When Barbara Bush died in 2018, Melania Trump brought Buddy Carter, a White House butler, and George Hainey, a former maître d’, down to Houston for the funeral. My father-in-law was so glad to see them, and what made it even more special was that three other former presidents who were there—President Obama, President Clinton and my husband—knew those men well. All of our families hugged them.
There’s great continuity in that, and it’s part of a larger continuity that’s made our country as stable as it is. There are so many government workers who serve from president to president. I see that as the big ballast of the ship of state.
The same sense of continuity carries through inside the White House, in very personal ways. When we gave the Obamas their tour, my daughters remembered visiting their grandfather as little girls and they showed Sasha and Malia how to slide down the ramp that comes down from the solarium in the private quarters.
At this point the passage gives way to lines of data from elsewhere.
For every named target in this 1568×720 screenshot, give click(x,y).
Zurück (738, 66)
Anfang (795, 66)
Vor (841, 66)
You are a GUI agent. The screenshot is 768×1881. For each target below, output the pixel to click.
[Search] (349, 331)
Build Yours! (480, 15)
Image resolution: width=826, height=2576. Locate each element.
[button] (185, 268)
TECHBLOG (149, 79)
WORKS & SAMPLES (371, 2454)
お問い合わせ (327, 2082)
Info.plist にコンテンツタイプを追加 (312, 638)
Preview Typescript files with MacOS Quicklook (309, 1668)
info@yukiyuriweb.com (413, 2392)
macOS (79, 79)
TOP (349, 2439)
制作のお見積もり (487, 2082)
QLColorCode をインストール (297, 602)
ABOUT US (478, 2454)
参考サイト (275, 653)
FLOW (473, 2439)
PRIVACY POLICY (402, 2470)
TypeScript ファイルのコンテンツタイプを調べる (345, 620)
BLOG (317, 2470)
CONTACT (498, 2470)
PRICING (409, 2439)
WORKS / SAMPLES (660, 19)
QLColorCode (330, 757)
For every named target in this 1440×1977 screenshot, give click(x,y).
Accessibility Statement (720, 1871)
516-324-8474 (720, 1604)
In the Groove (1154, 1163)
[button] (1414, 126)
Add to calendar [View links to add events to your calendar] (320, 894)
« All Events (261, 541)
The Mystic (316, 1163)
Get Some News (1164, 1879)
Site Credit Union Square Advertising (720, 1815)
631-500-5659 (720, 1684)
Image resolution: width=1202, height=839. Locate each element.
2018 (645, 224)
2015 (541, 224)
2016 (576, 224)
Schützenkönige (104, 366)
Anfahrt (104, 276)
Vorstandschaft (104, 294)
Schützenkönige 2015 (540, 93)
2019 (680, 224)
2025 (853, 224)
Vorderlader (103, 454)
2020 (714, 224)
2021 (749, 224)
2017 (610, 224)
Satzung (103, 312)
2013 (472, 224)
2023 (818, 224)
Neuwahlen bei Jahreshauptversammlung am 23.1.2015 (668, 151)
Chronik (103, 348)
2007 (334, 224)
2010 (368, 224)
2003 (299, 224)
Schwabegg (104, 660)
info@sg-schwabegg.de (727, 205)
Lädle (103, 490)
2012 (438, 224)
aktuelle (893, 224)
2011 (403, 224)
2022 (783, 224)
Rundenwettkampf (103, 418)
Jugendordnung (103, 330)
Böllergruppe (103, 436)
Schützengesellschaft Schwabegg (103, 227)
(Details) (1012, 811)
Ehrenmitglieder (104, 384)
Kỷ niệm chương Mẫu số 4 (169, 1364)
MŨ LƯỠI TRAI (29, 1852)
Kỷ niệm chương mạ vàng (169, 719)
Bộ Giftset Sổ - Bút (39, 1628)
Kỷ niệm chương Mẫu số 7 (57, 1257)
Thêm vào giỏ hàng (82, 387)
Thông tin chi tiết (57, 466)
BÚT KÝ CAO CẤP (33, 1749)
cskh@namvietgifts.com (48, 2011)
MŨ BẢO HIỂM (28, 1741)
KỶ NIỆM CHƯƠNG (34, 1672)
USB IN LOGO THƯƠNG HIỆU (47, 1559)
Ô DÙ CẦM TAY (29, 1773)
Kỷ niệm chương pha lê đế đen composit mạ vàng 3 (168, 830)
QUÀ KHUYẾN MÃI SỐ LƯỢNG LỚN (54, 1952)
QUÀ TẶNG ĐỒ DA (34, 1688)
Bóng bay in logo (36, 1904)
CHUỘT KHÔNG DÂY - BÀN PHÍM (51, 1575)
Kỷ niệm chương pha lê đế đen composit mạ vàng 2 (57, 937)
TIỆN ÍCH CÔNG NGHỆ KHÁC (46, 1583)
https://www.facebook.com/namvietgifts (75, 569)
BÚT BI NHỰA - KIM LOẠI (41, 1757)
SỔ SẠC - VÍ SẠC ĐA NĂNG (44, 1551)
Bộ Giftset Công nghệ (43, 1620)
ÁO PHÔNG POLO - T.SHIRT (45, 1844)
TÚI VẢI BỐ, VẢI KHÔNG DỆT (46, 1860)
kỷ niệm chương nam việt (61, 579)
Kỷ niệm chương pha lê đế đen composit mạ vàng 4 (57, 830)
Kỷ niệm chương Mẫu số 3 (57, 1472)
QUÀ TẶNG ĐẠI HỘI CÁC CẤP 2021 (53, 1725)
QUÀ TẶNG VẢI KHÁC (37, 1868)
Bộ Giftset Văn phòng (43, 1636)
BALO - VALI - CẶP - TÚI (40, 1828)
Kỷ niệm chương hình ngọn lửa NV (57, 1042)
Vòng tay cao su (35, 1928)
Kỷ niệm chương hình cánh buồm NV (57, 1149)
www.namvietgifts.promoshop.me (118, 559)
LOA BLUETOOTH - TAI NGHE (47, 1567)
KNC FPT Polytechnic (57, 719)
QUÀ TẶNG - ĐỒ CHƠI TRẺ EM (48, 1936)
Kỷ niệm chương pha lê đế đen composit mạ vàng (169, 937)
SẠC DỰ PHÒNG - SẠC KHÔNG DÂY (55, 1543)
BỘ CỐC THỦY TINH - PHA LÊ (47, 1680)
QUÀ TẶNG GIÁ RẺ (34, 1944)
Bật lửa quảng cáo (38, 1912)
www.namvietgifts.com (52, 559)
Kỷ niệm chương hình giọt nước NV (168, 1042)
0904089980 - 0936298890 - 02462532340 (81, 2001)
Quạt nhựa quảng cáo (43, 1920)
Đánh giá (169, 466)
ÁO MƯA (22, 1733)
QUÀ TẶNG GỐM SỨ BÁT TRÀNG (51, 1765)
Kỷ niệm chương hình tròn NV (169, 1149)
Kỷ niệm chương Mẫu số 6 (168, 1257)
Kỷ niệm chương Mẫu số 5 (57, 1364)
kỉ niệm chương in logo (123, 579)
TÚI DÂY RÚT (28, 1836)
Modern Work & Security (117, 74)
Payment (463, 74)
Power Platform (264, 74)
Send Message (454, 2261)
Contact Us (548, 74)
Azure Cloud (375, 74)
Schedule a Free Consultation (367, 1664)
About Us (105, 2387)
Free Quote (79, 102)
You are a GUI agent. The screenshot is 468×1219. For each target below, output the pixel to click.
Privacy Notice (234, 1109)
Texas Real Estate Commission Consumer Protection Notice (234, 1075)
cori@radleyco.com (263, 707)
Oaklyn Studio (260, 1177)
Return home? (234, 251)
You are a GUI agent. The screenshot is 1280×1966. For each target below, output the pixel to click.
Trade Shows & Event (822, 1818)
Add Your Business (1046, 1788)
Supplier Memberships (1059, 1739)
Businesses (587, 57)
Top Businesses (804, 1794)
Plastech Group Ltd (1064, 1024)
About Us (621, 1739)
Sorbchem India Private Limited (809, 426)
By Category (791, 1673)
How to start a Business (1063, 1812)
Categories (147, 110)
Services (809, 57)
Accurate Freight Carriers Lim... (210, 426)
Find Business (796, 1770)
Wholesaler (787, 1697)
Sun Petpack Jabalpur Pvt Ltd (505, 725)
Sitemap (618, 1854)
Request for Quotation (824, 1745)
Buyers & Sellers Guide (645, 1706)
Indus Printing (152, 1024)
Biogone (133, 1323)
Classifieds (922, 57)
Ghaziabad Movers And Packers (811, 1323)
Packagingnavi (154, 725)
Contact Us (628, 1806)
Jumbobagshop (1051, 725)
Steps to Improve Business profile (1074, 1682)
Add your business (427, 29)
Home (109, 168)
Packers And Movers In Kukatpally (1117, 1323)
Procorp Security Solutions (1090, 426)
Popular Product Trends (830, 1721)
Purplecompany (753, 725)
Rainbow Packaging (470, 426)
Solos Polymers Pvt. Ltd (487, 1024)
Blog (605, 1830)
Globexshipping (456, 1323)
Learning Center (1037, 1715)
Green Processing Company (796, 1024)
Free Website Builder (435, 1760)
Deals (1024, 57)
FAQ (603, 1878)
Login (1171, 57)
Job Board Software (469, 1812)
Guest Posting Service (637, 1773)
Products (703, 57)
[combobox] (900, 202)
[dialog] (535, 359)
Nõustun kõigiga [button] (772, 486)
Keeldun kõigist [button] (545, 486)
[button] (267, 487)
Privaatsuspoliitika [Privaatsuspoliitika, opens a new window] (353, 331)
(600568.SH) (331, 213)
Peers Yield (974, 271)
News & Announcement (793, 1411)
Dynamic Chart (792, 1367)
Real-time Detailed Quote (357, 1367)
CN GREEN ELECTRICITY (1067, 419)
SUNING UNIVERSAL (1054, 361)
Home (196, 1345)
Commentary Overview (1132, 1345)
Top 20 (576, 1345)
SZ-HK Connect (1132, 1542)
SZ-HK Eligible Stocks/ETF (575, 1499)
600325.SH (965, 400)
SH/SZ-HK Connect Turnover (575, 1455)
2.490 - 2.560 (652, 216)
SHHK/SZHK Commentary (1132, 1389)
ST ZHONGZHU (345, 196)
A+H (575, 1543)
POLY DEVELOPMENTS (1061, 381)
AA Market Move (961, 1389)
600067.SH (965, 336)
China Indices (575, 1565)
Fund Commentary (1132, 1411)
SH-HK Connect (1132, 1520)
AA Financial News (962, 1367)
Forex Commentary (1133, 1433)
It must be jarring for the staffers when a new president moves in, but you’d never know it. They welcome the new family, and don’t miss a beat when a president comes home on Inauguration Day, whether it’s for the first or second time. That’s what they’re there for—to serve the president of the United States—and they’re very serious about it. They know they’re the stewards of the presidency itself.
Editor's note: This story went to press before the recent Covid-19 outbreak at the White House.
An earlier version of this story misidentified the photo of Nancy Clarke as Nancy F. Mitchell. Smithsonian regrets the error.